HOW TO COMPLETE THIS TASK:
Repeat each record below exactly as it is written.

+++ INPUT DATA +++

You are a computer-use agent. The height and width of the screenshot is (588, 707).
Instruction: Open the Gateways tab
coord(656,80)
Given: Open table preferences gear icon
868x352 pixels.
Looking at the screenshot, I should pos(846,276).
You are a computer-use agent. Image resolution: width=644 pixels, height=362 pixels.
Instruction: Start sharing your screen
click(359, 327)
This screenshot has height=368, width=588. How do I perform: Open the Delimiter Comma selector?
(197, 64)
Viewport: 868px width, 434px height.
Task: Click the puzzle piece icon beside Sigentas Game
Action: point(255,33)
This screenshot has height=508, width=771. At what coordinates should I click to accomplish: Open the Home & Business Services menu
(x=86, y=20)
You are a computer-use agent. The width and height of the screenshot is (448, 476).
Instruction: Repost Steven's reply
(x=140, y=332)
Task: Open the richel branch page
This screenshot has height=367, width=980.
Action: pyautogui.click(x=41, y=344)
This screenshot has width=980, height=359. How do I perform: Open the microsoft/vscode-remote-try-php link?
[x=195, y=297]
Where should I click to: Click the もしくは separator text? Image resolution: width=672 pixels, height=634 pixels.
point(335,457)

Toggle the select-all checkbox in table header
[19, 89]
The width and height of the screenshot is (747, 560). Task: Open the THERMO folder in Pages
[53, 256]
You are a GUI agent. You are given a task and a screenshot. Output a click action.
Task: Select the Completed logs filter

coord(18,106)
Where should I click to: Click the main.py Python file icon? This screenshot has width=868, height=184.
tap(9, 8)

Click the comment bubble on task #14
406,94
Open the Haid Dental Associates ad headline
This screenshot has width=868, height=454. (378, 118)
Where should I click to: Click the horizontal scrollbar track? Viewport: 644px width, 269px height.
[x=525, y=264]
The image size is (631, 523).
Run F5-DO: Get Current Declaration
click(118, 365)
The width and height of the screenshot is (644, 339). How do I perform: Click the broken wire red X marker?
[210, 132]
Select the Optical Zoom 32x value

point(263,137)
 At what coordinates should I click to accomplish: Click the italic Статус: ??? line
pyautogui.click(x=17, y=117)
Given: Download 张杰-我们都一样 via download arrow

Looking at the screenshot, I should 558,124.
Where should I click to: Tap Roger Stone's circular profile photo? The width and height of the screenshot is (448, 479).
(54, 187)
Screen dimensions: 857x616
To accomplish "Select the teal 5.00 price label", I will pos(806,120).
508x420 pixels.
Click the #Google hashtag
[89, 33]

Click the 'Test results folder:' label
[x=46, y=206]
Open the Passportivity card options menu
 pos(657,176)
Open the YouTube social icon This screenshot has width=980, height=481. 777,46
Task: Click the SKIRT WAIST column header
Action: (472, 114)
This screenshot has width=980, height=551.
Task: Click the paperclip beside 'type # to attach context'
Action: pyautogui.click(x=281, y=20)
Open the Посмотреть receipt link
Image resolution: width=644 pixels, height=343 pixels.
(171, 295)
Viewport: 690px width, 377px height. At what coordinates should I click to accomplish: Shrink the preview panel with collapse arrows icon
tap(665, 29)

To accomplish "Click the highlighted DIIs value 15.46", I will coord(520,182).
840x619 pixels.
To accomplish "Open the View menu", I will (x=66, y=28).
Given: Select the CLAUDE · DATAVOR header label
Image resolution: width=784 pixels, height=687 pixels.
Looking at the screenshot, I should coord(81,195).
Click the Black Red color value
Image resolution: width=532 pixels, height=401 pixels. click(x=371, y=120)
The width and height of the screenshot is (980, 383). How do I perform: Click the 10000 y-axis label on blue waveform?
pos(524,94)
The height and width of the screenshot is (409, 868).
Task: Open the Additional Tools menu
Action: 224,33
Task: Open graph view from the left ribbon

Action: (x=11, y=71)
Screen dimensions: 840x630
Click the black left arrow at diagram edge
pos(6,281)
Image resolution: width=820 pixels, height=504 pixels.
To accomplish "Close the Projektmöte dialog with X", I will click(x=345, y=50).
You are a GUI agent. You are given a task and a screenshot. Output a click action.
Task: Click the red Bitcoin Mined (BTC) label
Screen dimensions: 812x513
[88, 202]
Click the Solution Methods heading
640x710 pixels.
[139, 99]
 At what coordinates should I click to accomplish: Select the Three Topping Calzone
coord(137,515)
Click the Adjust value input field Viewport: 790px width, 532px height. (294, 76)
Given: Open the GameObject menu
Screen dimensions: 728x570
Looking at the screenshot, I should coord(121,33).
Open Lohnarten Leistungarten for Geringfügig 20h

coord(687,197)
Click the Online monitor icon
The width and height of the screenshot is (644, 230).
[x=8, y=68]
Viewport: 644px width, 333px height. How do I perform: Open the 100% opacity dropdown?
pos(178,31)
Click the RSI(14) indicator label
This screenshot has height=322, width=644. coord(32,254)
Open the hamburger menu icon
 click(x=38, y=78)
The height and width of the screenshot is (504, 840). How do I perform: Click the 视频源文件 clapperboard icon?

+++

RESULT:
You are a computer-use agent. The height and width of the screenshot is (588, 707).
Instruction: Open the Gateways tab
coord(656,80)
Given: Open table preferences gear icon
868x352 pixels.
Looking at the screenshot, I should pos(846,276).
You are a computer-use agent. Image resolution: width=644 pixels, height=362 pixels.
Instruction: Start sharing your screen
click(359, 327)
This screenshot has height=368, width=588. How do I perform: Open the Delimiter Comma selector?
(197, 64)
Viewport: 868px width, 434px height.
Task: Click the puzzle piece icon beside Sigentas Game
Action: point(255,33)
This screenshot has height=508, width=771. At what coordinates should I click to accomplish: Open the Home & Business Services menu
(x=86, y=20)
You are a computer-use agent. The width and height of the screenshot is (448, 476).
Instruction: Repost Steven's reply
(x=140, y=332)
Task: Open the richel branch page
This screenshot has height=367, width=980.
Action: pyautogui.click(x=41, y=344)
This screenshot has width=980, height=359. How do I perform: Open the microsoft/vscode-remote-try-php link?
[x=195, y=297]
Where should I click to: Click the もしくは separator text? Image resolution: width=672 pixels, height=634 pixels.
point(335,457)

Toggle the select-all checkbox in table header
[19, 89]
The width and height of the screenshot is (747, 560). Task: Open the THERMO folder in Pages
[53, 256]
You are a GUI agent. You are given a task and a screenshot. Output a click action.
Task: Select the Completed logs filter

coord(18,106)
Where should I click to: Click the main.py Python file icon? This screenshot has width=868, height=184.
tap(9, 8)

Click the comment bubble on task #14
406,94
Open the Haid Dental Associates ad headline
This screenshot has width=868, height=454. (378, 118)
Where should I click to: Click the horizontal scrollbar track? Viewport: 644px width, 269px height.
[x=525, y=264]
The image size is (631, 523).
Run F5-DO: Get Current Declaration
click(118, 365)
The width and height of the screenshot is (644, 339). How do I perform: Click the broken wire red X marker?
[210, 132]
Select the Optical Zoom 32x value

point(263,137)
 At what coordinates should I click to accomplish: Click the italic Статус: ??? line
pyautogui.click(x=17, y=117)
Given: Download 张杰-我们都一样 via download arrow

Looking at the screenshot, I should 558,124.
Where should I click to: Tap Roger Stone's circular profile photo? The width and height of the screenshot is (448, 479).
(54, 187)
Screen dimensions: 857x616
To accomplish "Select the teal 5.00 price label", I will pos(806,120).
508x420 pixels.
Click the #Google hashtag
[89, 33]

Click the 'Test results folder:' label
[x=46, y=206]
Open the Passportivity card options menu
 pos(657,176)
Open the YouTube social icon This screenshot has width=980, height=481. 777,46
Task: Click the SKIRT WAIST column header
Action: (472, 114)
This screenshot has width=980, height=551.
Task: Click the paperclip beside 'type # to attach context'
Action: pyautogui.click(x=281, y=20)
Open the Посмотреть receipt link
Image resolution: width=644 pixels, height=343 pixels.
(171, 295)
Viewport: 690px width, 377px height. At what coordinates should I click to accomplish: Shrink the preview panel with collapse arrows icon
tap(665, 29)

To accomplish "Click the highlighted DIIs value 15.46", I will coord(520,182).
840x619 pixels.
To accomplish "Open the View menu", I will (x=66, y=28).
Given: Select the CLAUDE · DATAVOR header label
Image resolution: width=784 pixels, height=687 pixels.
Looking at the screenshot, I should coord(81,195).
Click the Black Red color value
Image resolution: width=532 pixels, height=401 pixels. click(x=371, y=120)
The width and height of the screenshot is (980, 383). How do I perform: Click the 10000 y-axis label on blue waveform?
pos(524,94)
The height and width of the screenshot is (409, 868).
Task: Open the Additional Tools menu
Action: 224,33
Task: Open graph view from the left ribbon

Action: (x=11, y=71)
Screen dimensions: 840x630
Click the black left arrow at diagram edge
pos(6,281)
Image resolution: width=820 pixels, height=504 pixels.
To accomplish "Close the Projektmöte dialog with X", I will click(x=345, y=50).
You are a GUI agent. You are given a task and a screenshot. Output a click action.
Task: Click the red Bitcoin Mined (BTC) label
Screen dimensions: 812x513
[88, 202]
Click the Solution Methods heading
640x710 pixels.
[139, 99]
 At what coordinates should I click to accomplish: Select the Three Topping Calzone
coord(137,515)
Click the Adjust value input field Viewport: 790px width, 532px height. (294, 76)
Given: Open the GameObject menu
Screen dimensions: 728x570
Looking at the screenshot, I should coord(121,33).
Open Lohnarten Leistungarten for Geringfügig 20h

coord(687,197)
Click the Online monitor icon
The width and height of the screenshot is (644, 230).
[x=8, y=68]
Viewport: 644px width, 333px height. How do I perform: Open the 100% opacity dropdown?
pos(178,31)
Click the RSI(14) indicator label
This screenshot has height=322, width=644. coord(32,254)
Open the hamburger menu icon
 click(x=38, y=78)
The height and width of the screenshot is (504, 840). How do I perform: Click the 视频源文件 clapperboard icon?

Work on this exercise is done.